Interface element records:
**********

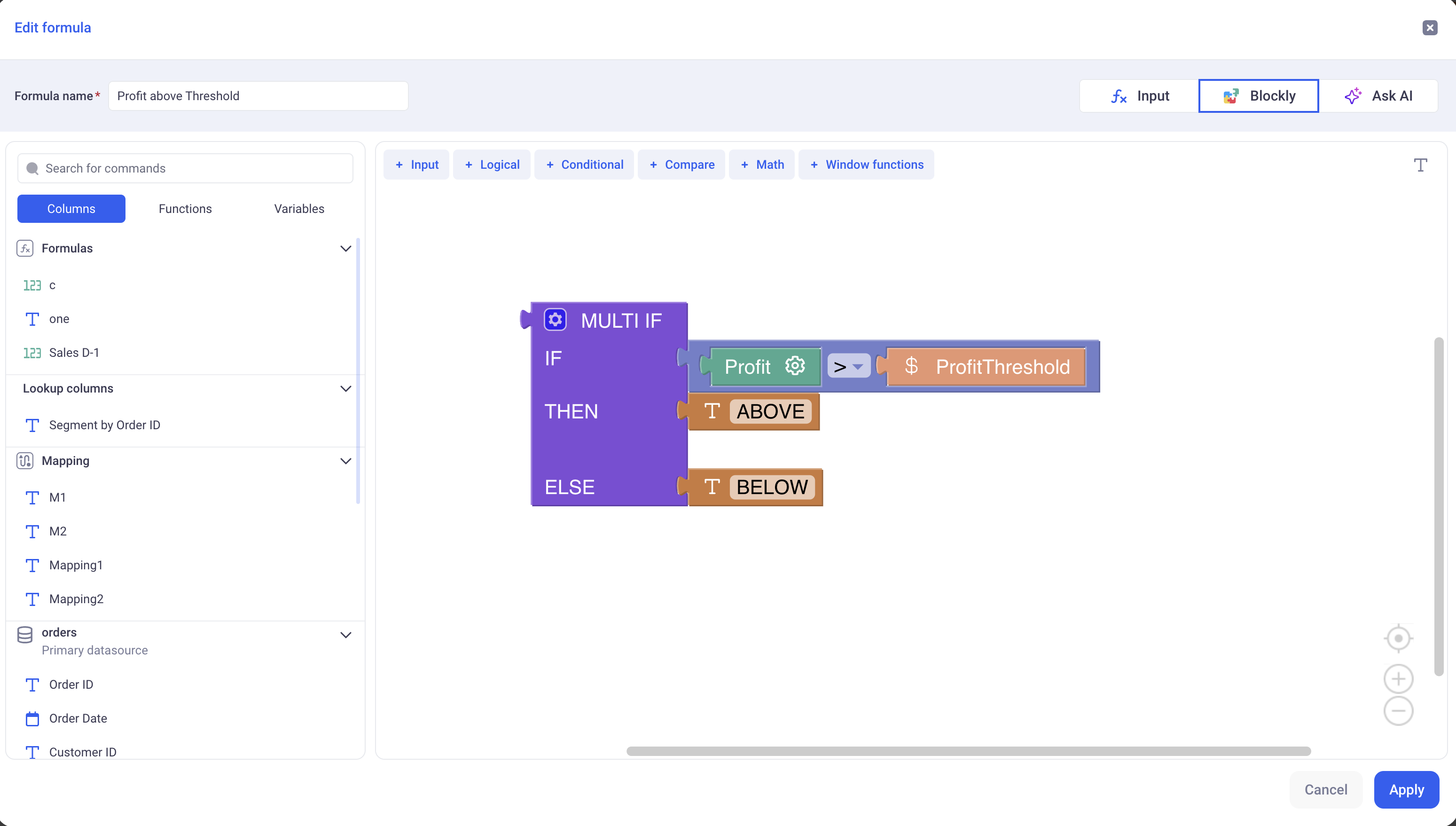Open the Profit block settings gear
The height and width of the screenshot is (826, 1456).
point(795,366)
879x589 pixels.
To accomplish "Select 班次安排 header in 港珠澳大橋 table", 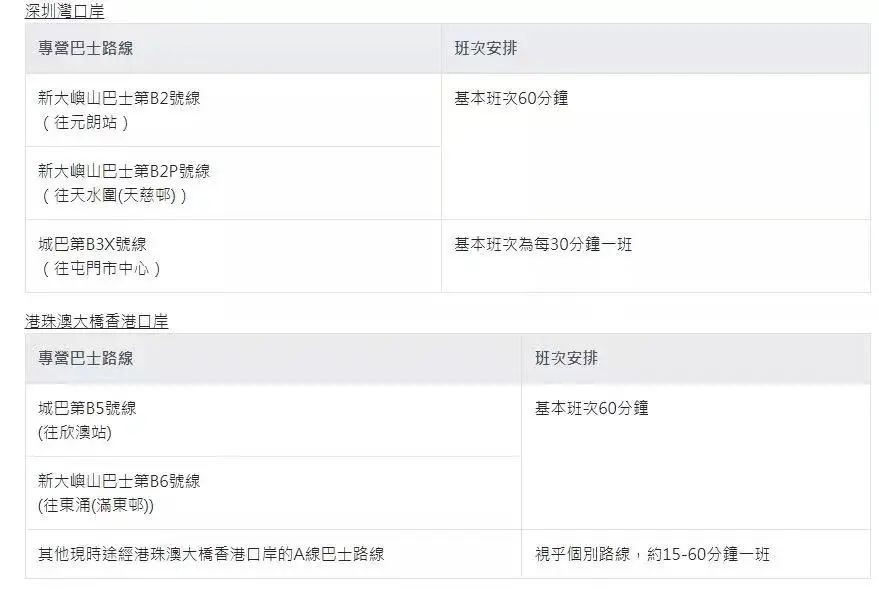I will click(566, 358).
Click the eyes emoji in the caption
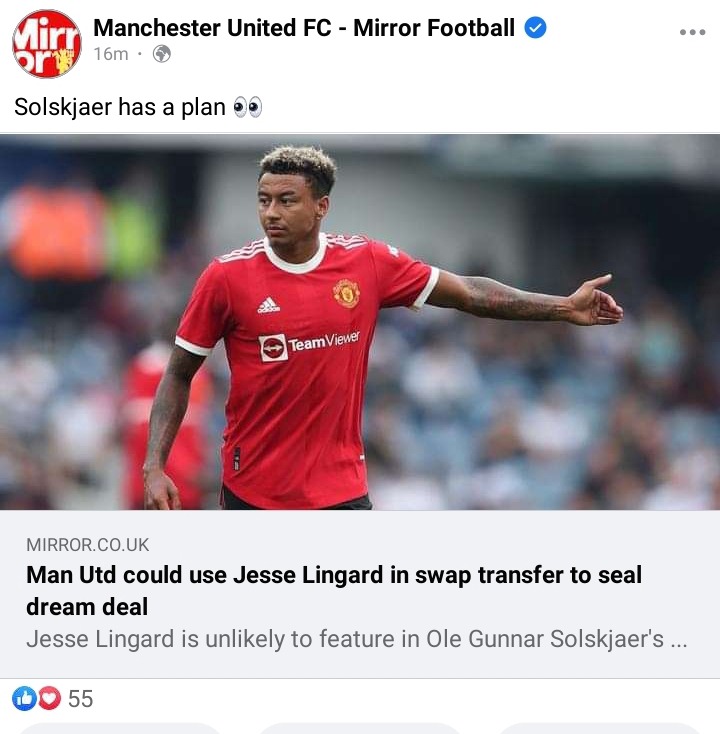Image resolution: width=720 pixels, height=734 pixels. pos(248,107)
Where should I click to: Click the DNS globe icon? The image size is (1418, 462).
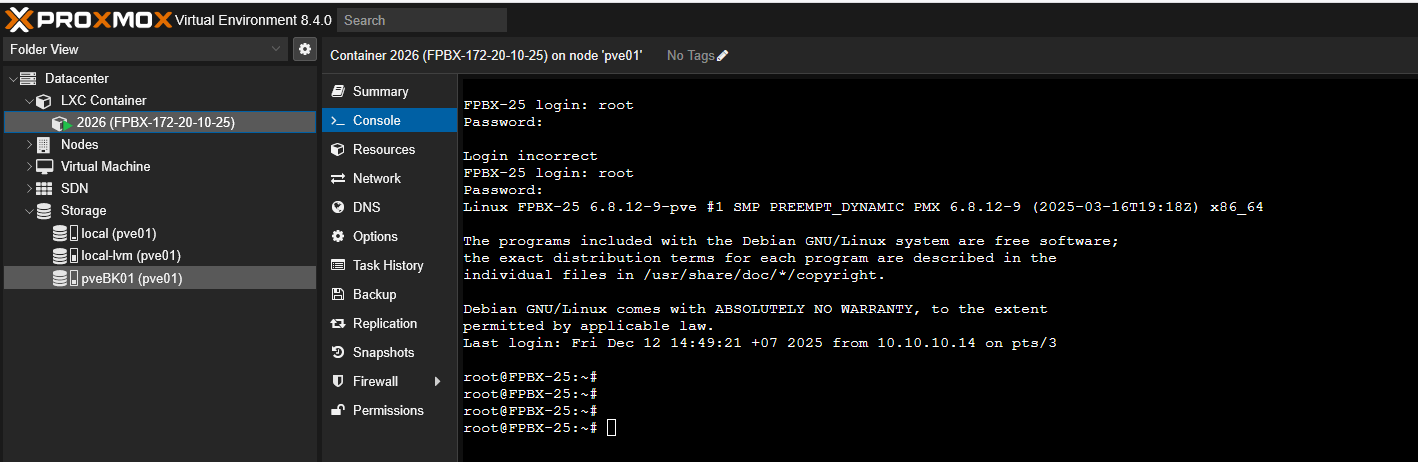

**********

TASK DESCRIPTION ▸ Rewrite the data from the line containing "Click the eyes emoji in the caption" through the end of the data as a numbered list, skipping any blank lines and leaving out the pictures.

TASK RESPONSE ▸
1. Click the eyes emoji in the caption
2. Image resolution: width=720 pixels, height=734 pixels. pos(248,107)
3. Where should I click to: Click the DNS globe icon? The image size is (1418, 462).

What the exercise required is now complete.